A point cloud is a set of data points in space. Point clouds are generally produced by 3D scanners or by photogrammetry software, which measure many points on the external surfaces of objects around them. As the output of 3D scanning processes, point clouds are used for many purposes, including to create 3D CAD models for manufactured parts, for metrology and quality inspection, and for a multitude of visualization, animation, rendering and mass customization applications.

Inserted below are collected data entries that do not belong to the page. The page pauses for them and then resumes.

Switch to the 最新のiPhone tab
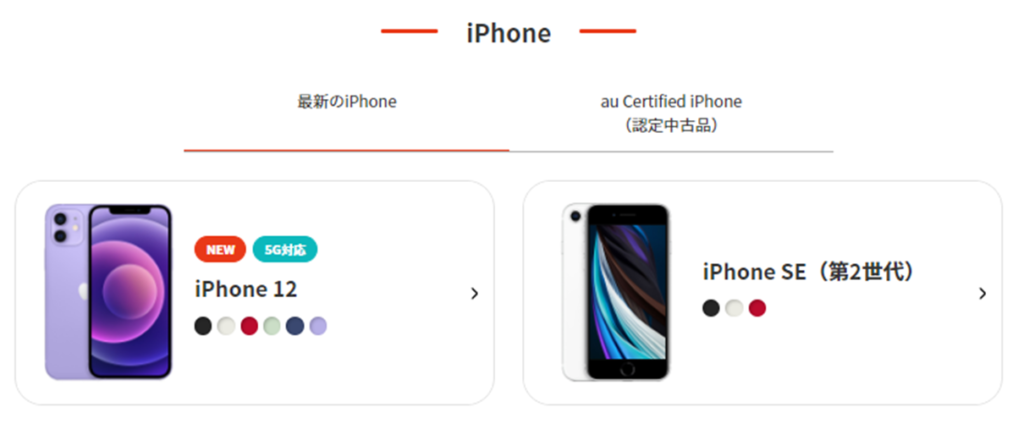 pos(347,103)
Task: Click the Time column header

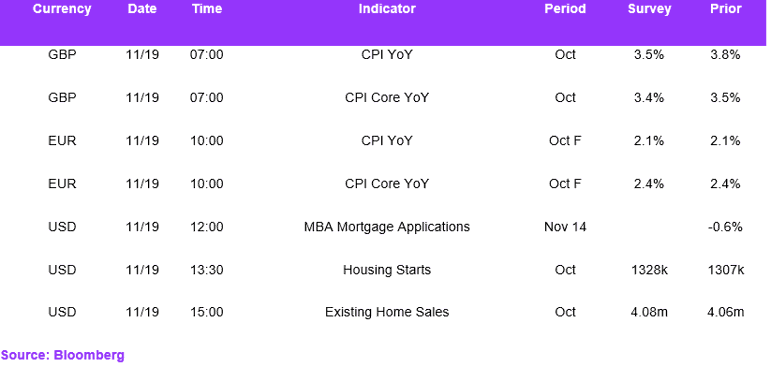Action: click(x=206, y=9)
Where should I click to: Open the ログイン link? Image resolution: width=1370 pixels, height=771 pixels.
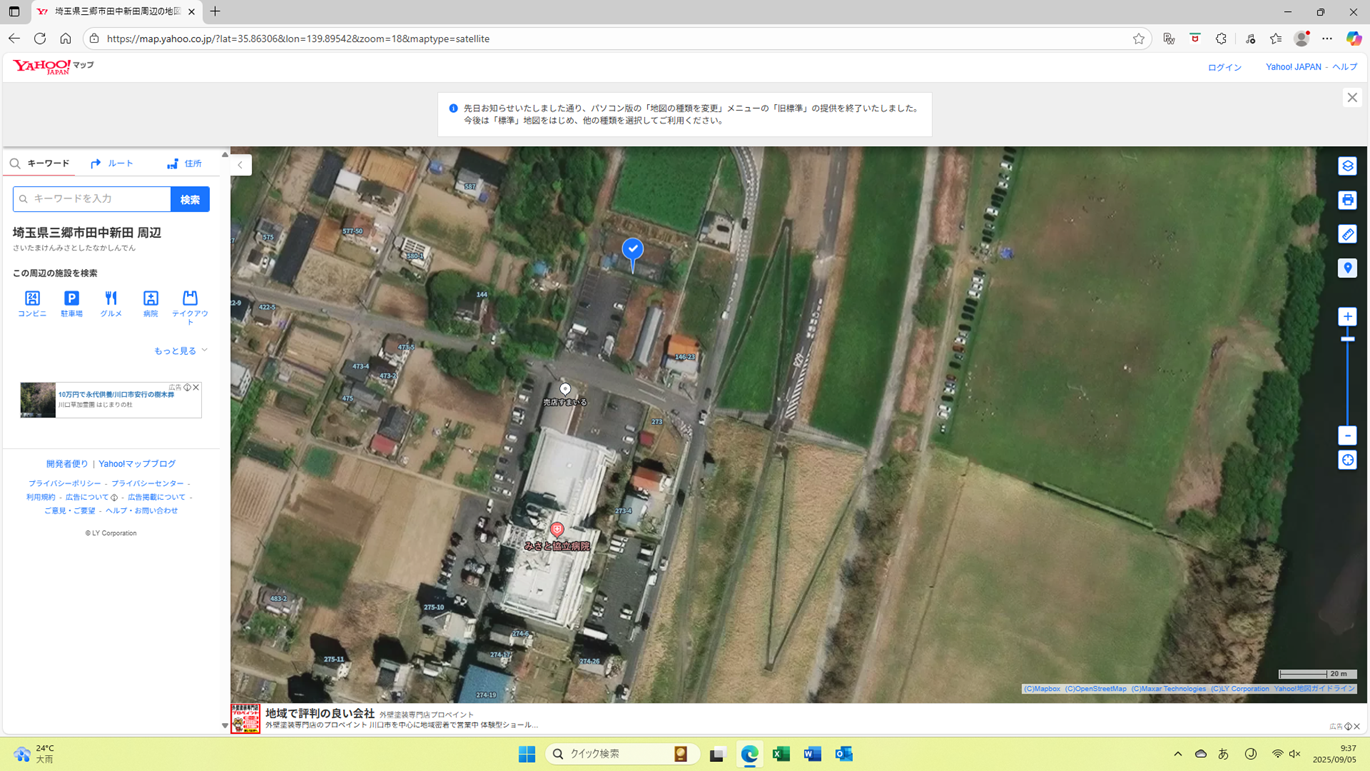1224,67
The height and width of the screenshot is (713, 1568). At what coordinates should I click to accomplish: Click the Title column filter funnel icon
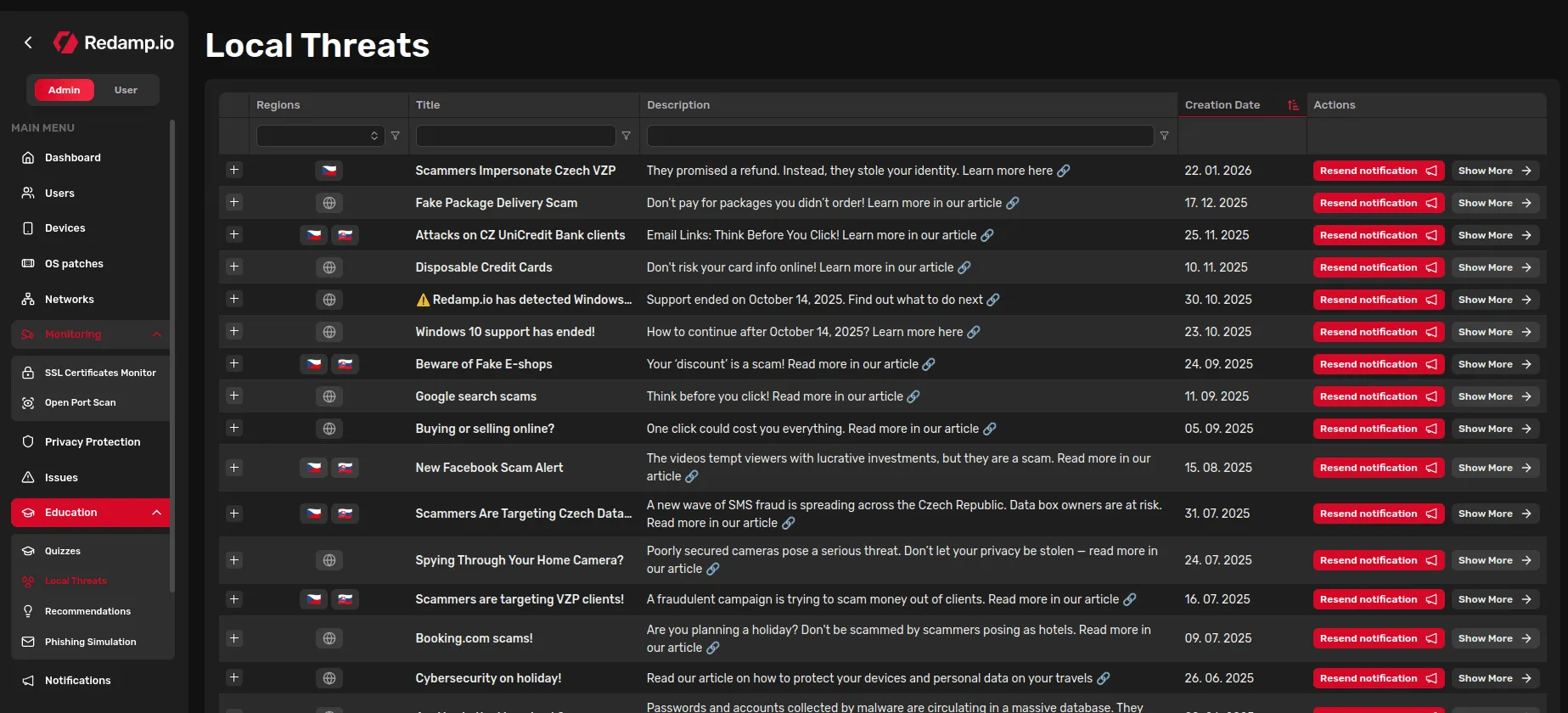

Alignment and registration

Point clouds are often aligned with 3D models or with other point clouds, a process known as point set registration.
For industrial metrology or inspection using industrial computed tomography, the point cloud of a manufactured part can be aligned to an existing model and compared to check for differences. Geometric dimensions and tolerances can also be extracted directly from the point cloud.

Conversion to 3D surfaces

While point clouds can be directly rendered and inspected, point clouds are often converted to polygon mesh or triangle mesh models, NURBS surface models, or CAD models through a process commonly referred to as surface reconstruction.
There are many techniques for converting a point cloud to a 3D surface. Some approaches, like Delaunay triangulation, alpha shapes, and ball pivoting, build a network of triangles over the existing vertices of the point cloud, while other approaches convert the point cloud into a volumetric distance field and reconstruct the implicit surface so defined through a marching cubes algorithm.
In geographic information systems, point clouds are one of the sources used to make digital elevation model of the terrain. They are also used to generate 3D models of urban environments.
Drones are often used to collect a series of RGB images which can be later processed on a Computer Vision Algorithm platform such as on AgiSoft Photoscan or Pix4D or DroneDeploy to create RGB point clouds from where distances and volumetric estimations can be made.
Point clouds can also be used to represent volumetric data, as is sometimes done in medical imaging. Using point clouds, multi-sampling and data compression can be achieved.